GOAL
Could you write out the forum thread about the regrid operator below, word for word from start to finish?

**** PAGE

Possible bug in regrid operator


#1

I’m seeing behavior that might be a bug in the regrid operator. I’m trying to regrid a 2D array in order to display the array as a down-sampled image. For some grid sizes this works perfectly. But when the grid size goes below 9x9, the results come out scrambled.

For example, using the python bindings, a 10x10 regrid window looks great:

query = f.regrid('gimms_jan', 10, 10, 'avg(ndvi) as ndvi')
plt.imshow(query.toarray())


But a 5x5 window gives the wrong result:

query = f.regrid('gimms_jan', 5, 5, 'avg(ndvi) as ndvi')
plt.imshow(query.toarray())


You can see the results of these queries and others in a capture of my IPython notebook: http://pabercrombie.com/scidb/regrid/Regrid.html. The data set that I used for this experiment is available in SciDB text format at: http://pabercrombie.com/scidb/regrid/gimms_jan_2010.txt.gz. The array schema that I used is:

gimms_jan<ndvi:int16 NULL DEFAULT null,flag:uint8> [y=0:2159,500,0, x=0:4319,500,0]

Anyone know what’s going on here?


#2

Hi Parker,

Thanks for the cool image and sorry for the trouble. I repeated the experiment using R:


I’m getting something that’s (albeit upside down) quite sensible. I am using a newer (unreleased) scidb version but there shouldn’t have been any substantial regrid changes. I’ll try it on 14.3 when some resources free up.
Is it possible that the image function is screwing with us – due to the presence of missing codes perhaps?

By the way, love the blog and the tips. Also:

  • remember that AQL doesn’t always translate to the most efficient AFL, there is a tension here between making AQL smarter versus just focusing on R/Python. I try to avoid AQL at the moment.
  • don’t use the scidb text format. Your file is small, but that format is generally the most inefficient ever. Recommend csv/tsv, binary or opaque instead.

********
**** DATASET ROWS

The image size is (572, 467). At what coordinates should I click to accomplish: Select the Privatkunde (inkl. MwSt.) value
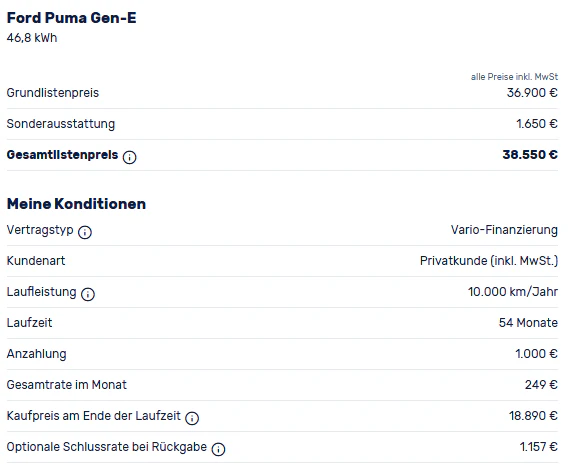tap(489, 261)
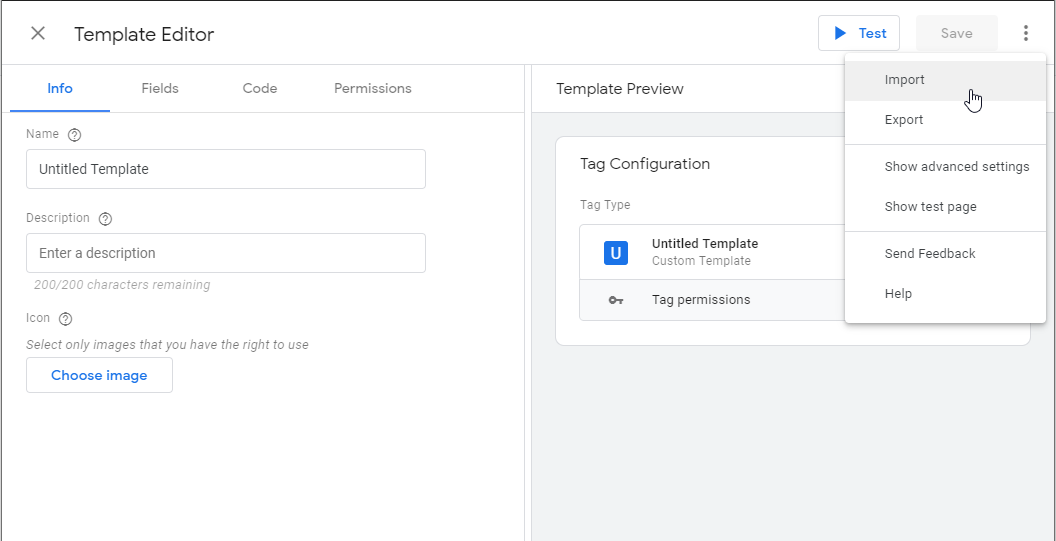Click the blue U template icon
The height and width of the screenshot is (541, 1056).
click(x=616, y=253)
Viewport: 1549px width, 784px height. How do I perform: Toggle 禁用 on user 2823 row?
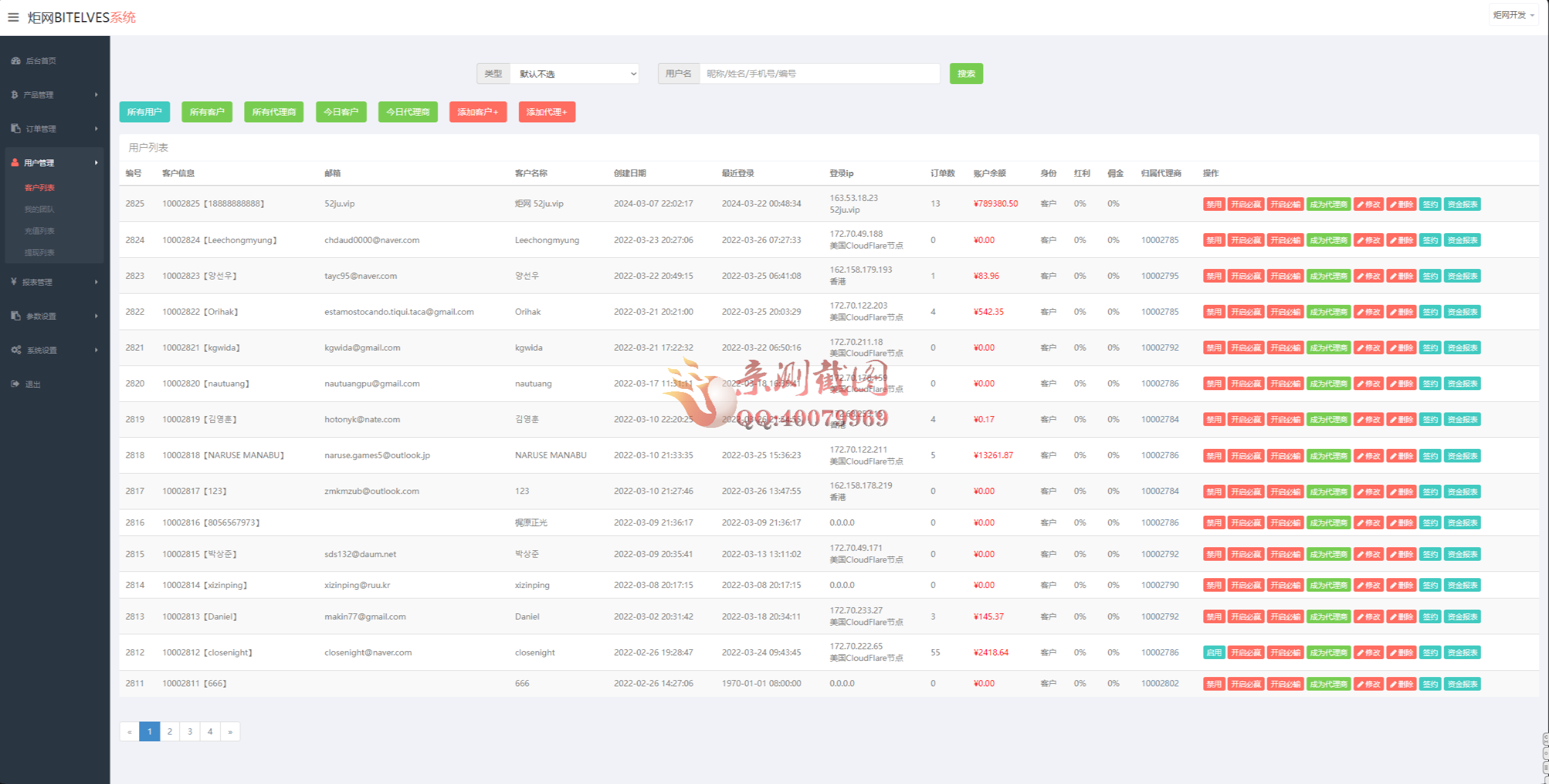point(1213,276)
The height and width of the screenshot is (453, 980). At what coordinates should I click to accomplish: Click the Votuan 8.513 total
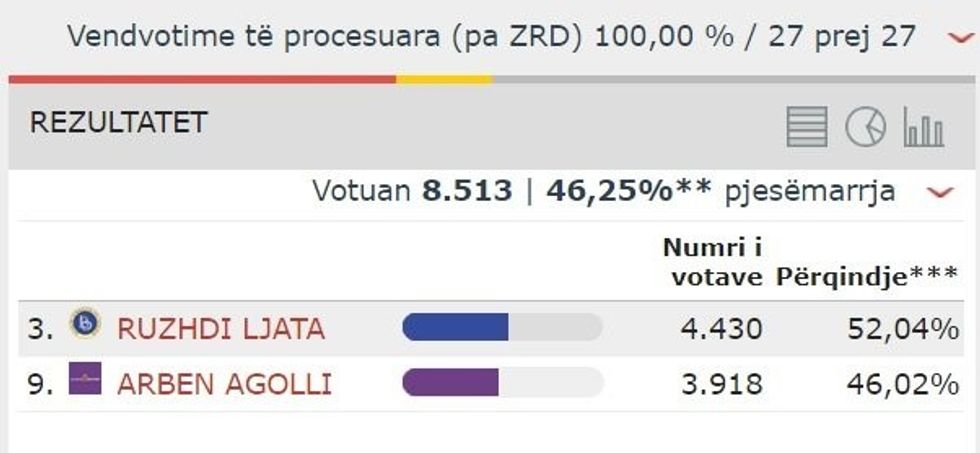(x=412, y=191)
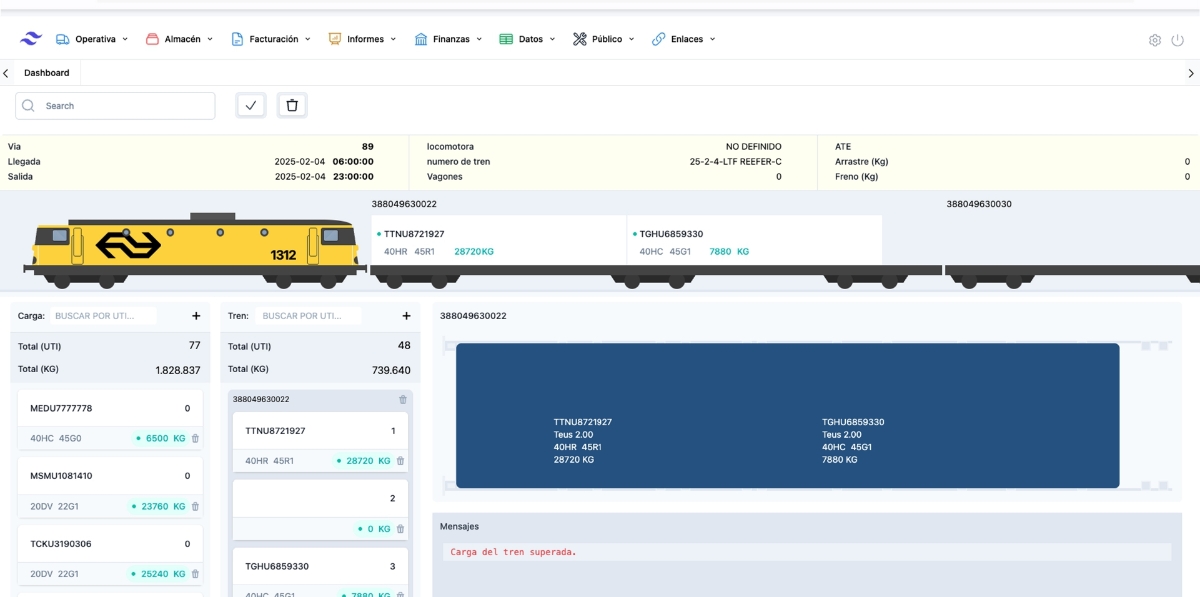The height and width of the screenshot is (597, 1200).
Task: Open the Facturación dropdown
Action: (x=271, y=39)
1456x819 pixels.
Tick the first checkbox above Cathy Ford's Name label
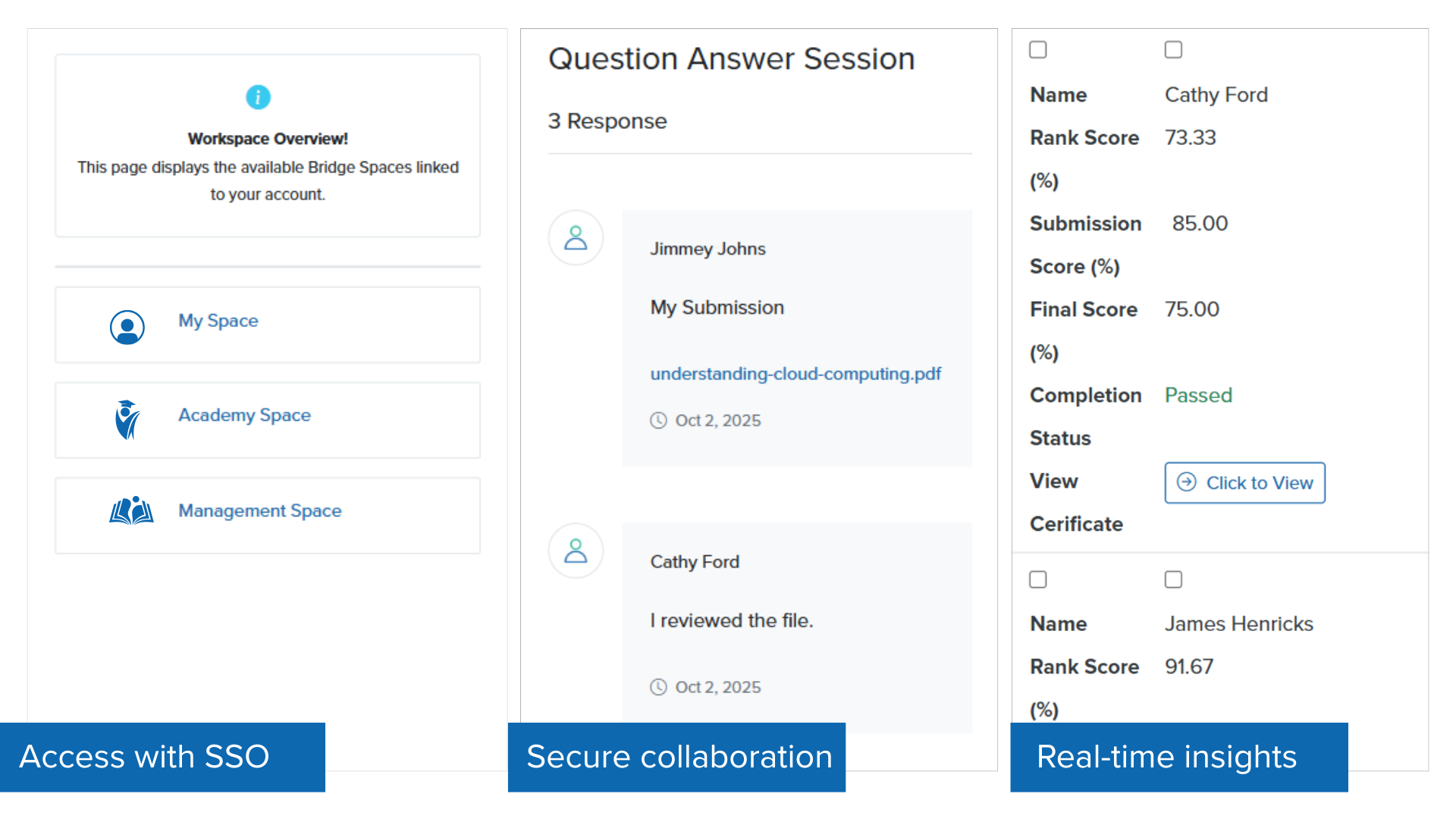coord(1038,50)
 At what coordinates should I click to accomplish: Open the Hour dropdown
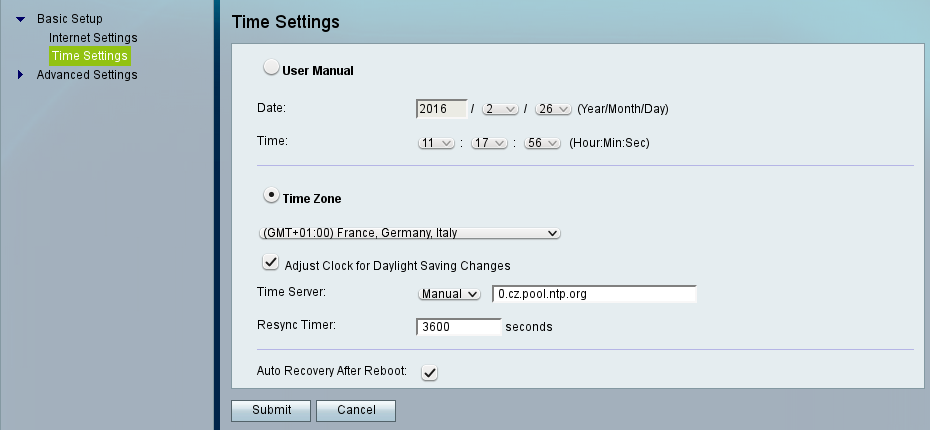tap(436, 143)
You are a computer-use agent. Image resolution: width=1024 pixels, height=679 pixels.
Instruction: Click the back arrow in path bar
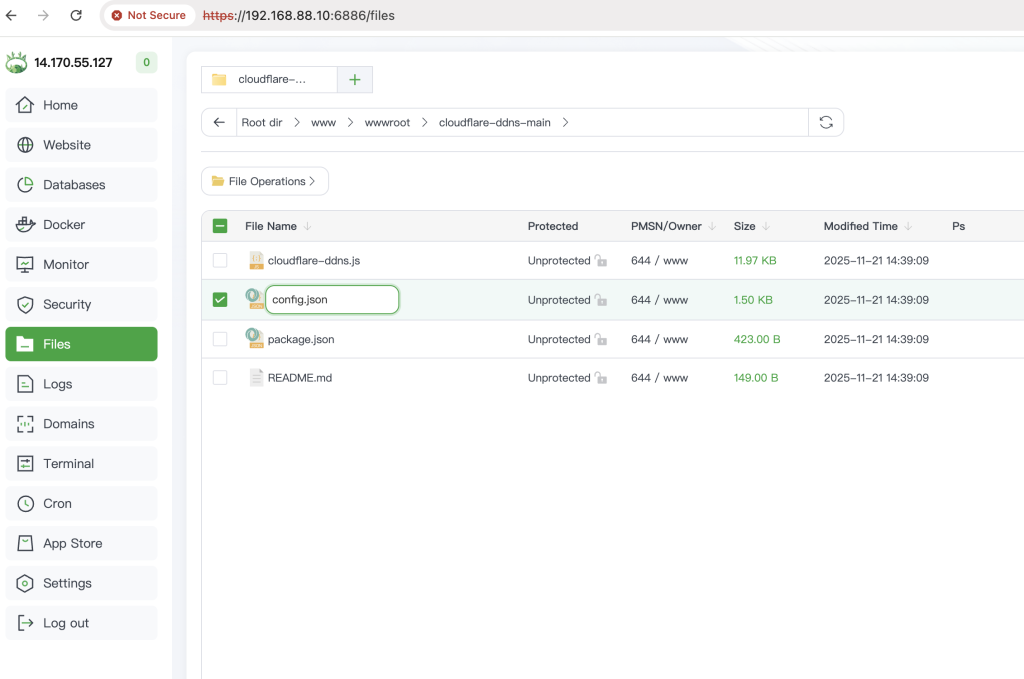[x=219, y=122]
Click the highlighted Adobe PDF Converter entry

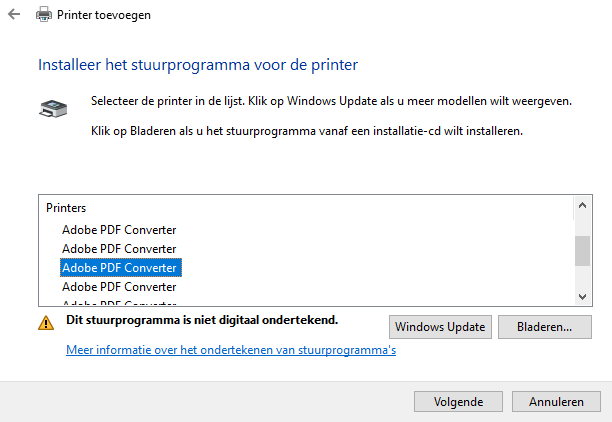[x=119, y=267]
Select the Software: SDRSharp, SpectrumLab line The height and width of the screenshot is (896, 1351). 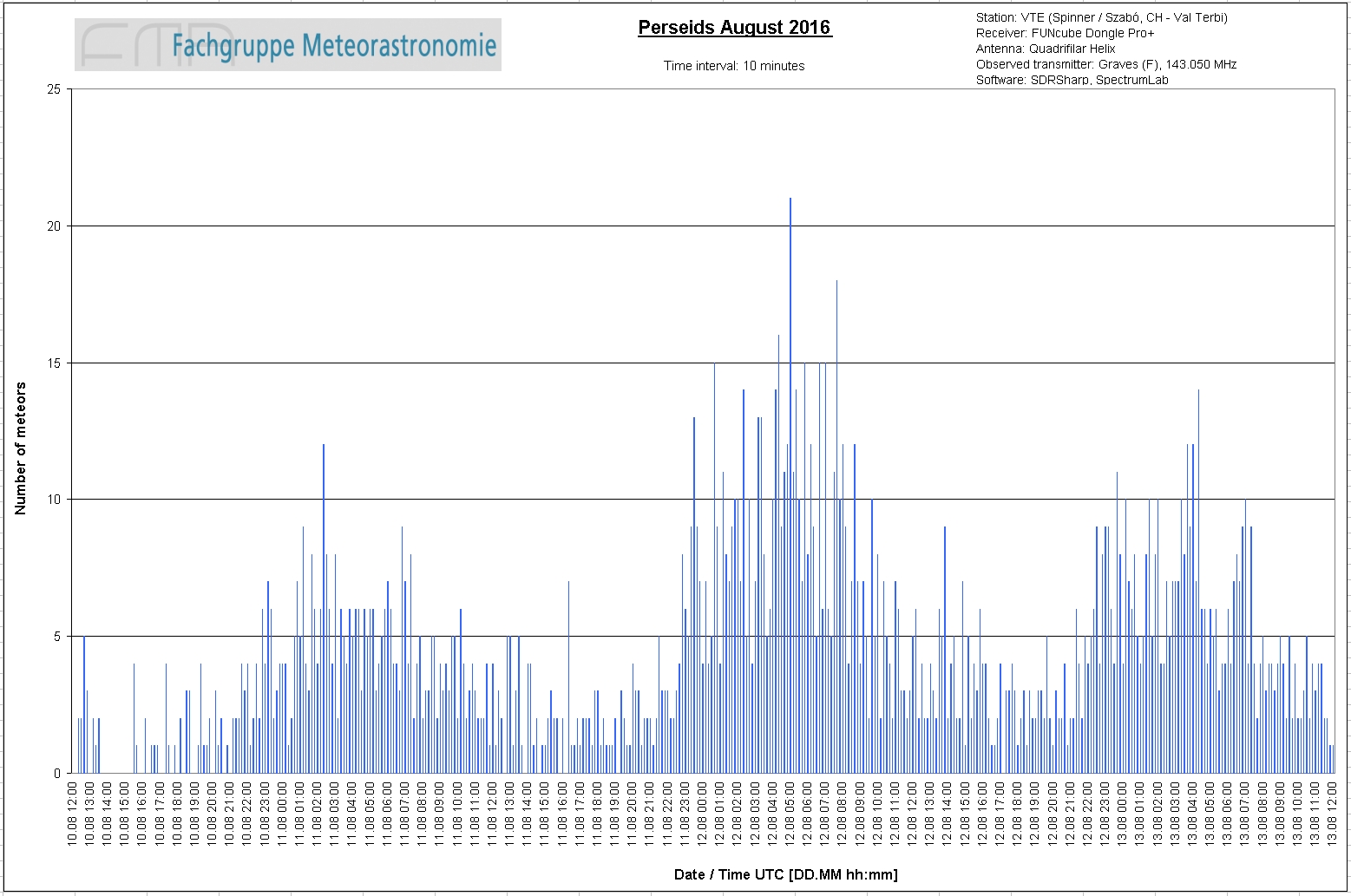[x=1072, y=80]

********

CORRECT RESPONSE
Possible bug in regrid operator


#1

I’m seeing behavior that might be a bug in the regrid operator. I’m trying to regrid a 2D array in order to display the array as a down-sampled image. For some grid sizes this works perfectly. But when the grid size goes below 9x9, the results come out scrambled.

For example, using the python bindings, a 10x10 regrid window looks great:

query = f.regrid('gimms_jan', 10, 10, 'avg(ndvi) as ndvi')
plt.imshow(query.toarray())


But a 5x5 window gives the wrong result:

query = f.regrid('gimms_jan', 5, 5, 'avg(ndvi) as ndvi')
plt.imshow(query.toarray())


You can see the results of these queries and others in a capture of my IPython notebook: http://pabercrombie.com/scidb/regrid/Regrid.html. The data set that I used for this experiment is available in SciDB text format at: http://pabercrombie.com/scidb/regrid/gimms_jan_2010.txt.gz. The array schema that I used is:

gimms_jan<ndvi:int16 NULL DEFAULT null,flag:uint8> [y=0:2159,500,0, x=0:4319,500,0]

Anyone know what’s going on here?


#2

Hi Parker,

Thanks for the cool image and sorry for the trouble. I repeated the experiment using R:


I’m getting something that’s (albeit upside down) quite sensible. I am using a newer (unreleased) scidb version but there shouldn’t have been any substantial regrid changes. I’ll try it on 14.3 when some resources free up.
Is it possible that the image function is screwing with us – due to the presence of missing codes perhaps?

By the way, love the blog and the tips. Also:

  • remember that AQL doesn’t always translate to the most efficient AFL, there is a tension here between making AQL smarter versus just focusing on R/Python. I try to avoid AQL at the moment.
  • don’t use the scidb text format. Your file is small, but that format is generally the most inefficient ever. Recommend csv/tsv, binary or opaque instead.